[Stored data entries]
————

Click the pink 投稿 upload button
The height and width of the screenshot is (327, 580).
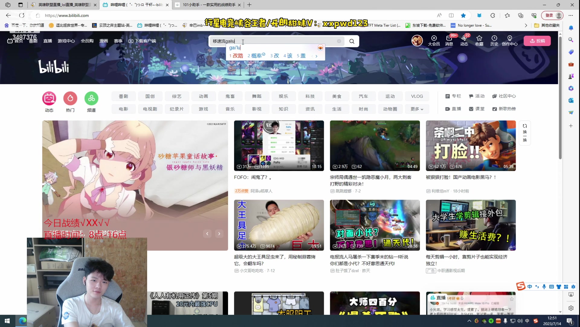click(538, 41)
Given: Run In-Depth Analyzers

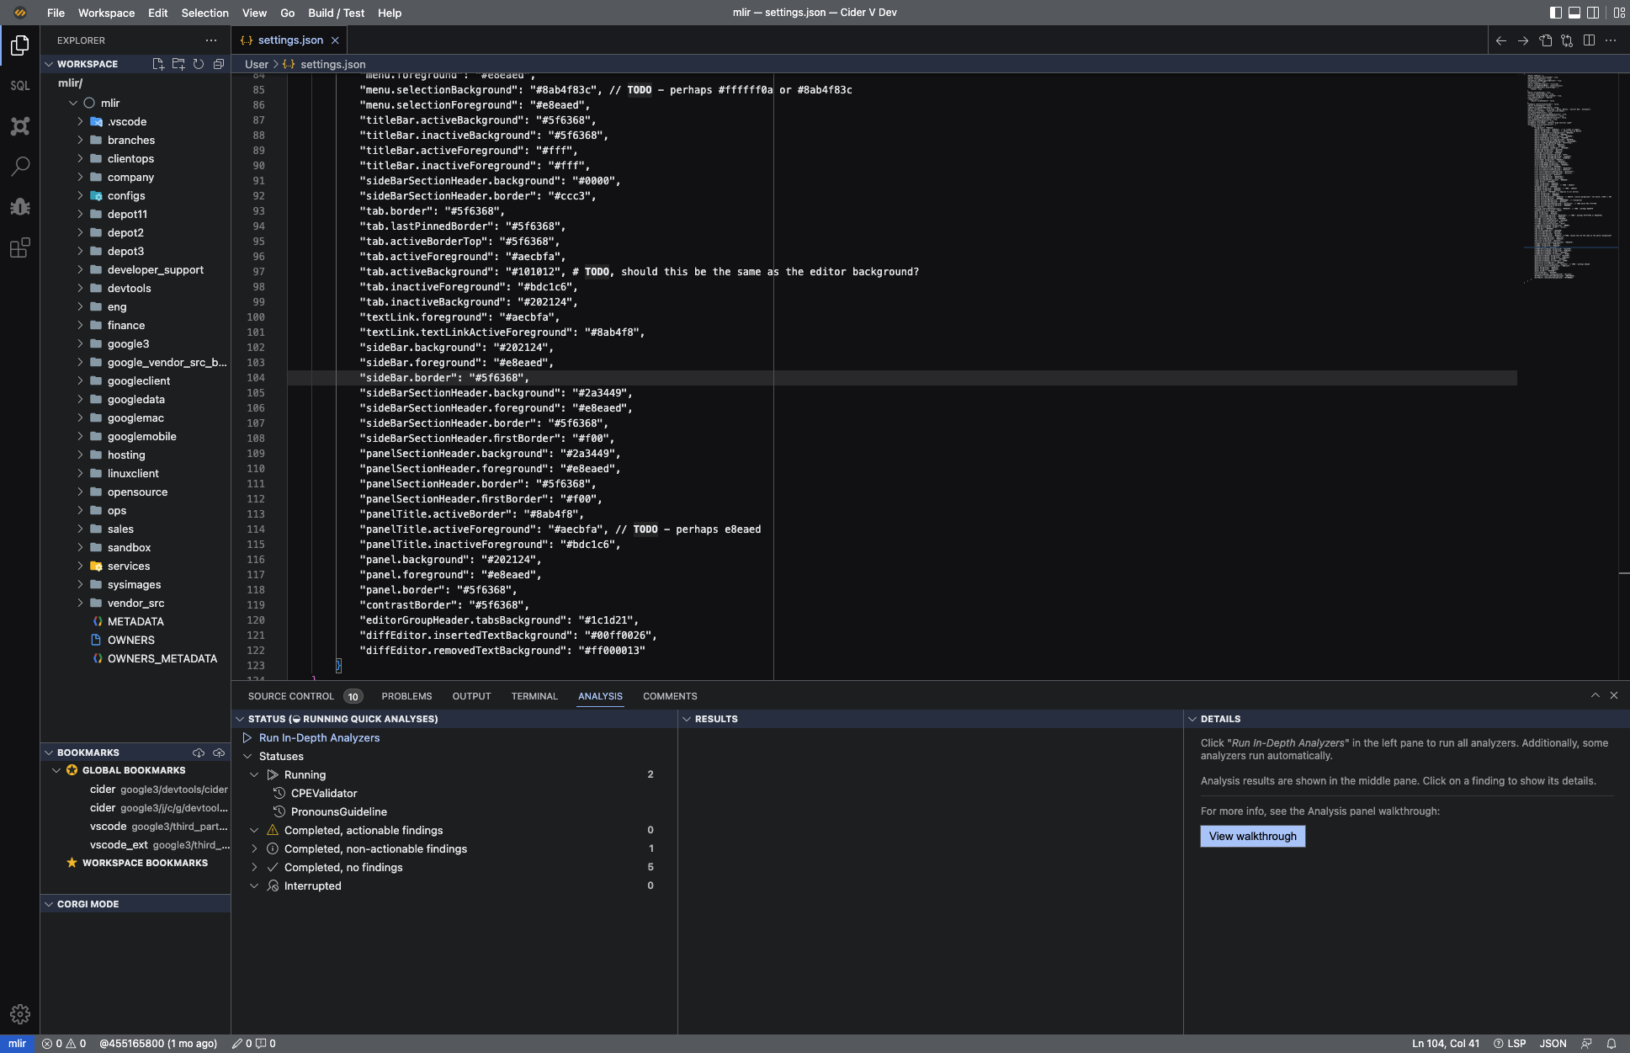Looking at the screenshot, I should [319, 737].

————

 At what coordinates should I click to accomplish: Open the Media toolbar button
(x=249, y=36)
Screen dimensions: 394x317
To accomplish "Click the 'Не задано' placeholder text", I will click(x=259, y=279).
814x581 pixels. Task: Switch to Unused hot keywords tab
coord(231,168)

————

▶ **What is expected**
Format the lines of the material above that run from the line containing "814x581 pixels. Task: Switch" through the line containing "coord(231,168)", both included, as a JSON list of strings with one string per line and blank lines omitted.

▶ **The reply**
[
  "814x581 pixels. Task: Switch to Unused hot keywords tab",
  "coord(231,168)"
]